**Selected excerpt:**
Hieratic documentation

Here’e where I attempt to revive and popularize a fine old word in a new context.


hieratic, adj. Of or concerning priests; priestly. Often used of the ancient Egyptian writing system of abridged hieroglyphics used by priests.


Earlier today I was criticizing the waf build system in email. I wanted to say that its documentation exhibits a common flaw, which is that it reads not much like an explanation but as a memory aid for people who are already initiates of its inner mysteries. But this was not the main thrust of my argument; I wanted to observe it as an aside.



Here’s what I ended up writing:


waf notation itself relies on a lot of aspect-like side effects and spooky action at a distance. It has much poorer locality and compactness than plain Makefiles or SCons recipes. This is actually waf’s worst downside, other perhaps than the rather hieratic documentation.

**Listed entries:**
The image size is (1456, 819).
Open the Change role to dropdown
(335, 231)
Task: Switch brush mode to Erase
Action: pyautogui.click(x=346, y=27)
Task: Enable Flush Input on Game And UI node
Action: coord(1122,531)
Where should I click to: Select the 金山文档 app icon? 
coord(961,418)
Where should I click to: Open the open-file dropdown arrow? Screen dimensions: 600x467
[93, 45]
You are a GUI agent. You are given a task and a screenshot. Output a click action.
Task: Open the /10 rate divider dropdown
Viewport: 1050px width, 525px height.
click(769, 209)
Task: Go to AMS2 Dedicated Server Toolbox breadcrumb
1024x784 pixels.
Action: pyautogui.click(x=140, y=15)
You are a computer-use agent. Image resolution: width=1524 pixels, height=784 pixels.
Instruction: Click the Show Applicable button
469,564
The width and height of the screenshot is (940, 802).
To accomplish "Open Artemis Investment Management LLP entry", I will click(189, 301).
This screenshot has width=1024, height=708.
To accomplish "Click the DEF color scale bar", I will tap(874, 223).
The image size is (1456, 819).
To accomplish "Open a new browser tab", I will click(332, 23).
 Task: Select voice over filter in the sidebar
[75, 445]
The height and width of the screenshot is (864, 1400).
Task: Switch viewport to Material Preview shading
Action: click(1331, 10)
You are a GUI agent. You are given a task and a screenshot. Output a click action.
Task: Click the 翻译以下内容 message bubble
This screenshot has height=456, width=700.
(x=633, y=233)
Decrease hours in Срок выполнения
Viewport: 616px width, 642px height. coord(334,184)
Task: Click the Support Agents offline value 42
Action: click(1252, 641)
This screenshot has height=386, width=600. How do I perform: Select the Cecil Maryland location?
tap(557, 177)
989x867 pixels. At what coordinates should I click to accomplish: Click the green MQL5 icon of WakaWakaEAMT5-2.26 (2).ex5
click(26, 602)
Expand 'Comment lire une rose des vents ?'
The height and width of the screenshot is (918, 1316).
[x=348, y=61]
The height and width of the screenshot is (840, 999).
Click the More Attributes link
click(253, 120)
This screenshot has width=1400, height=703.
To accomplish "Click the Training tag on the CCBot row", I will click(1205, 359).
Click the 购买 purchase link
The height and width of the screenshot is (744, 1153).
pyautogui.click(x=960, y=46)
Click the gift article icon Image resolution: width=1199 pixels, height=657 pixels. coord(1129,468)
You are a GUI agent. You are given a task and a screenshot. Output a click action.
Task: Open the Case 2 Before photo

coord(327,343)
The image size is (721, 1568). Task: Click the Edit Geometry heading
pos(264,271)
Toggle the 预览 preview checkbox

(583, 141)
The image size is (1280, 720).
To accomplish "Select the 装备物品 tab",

**Parts of the exercise:**
A - In the post on hieratic documentation, what does waf notation rely on?
B - Continue the post on hieratic documentation from its last sentence.

**Expected responses:**
A - A lot of aspect-like side effects and spooky action at a distance.

B -
I was using “hieratic” in a sense like this:


hieratic, adj. Of computer documentation, impenetrable because the author never sees outside his own intimate knowledge of the subject and is therefore unable to identify or meet the expository needs of newcomers. It might as well be written in hieroglyphics.


Hieratic documentation can be all of complete, correct, and nearly useless at the same time. I think we need this word to distinguish subtle disasters like the waf book – or most of the NTP documentation before I got at it – from the more obvious disasters of documentation that is incorrect, incomplete, or poorly written simply considered as expository prose.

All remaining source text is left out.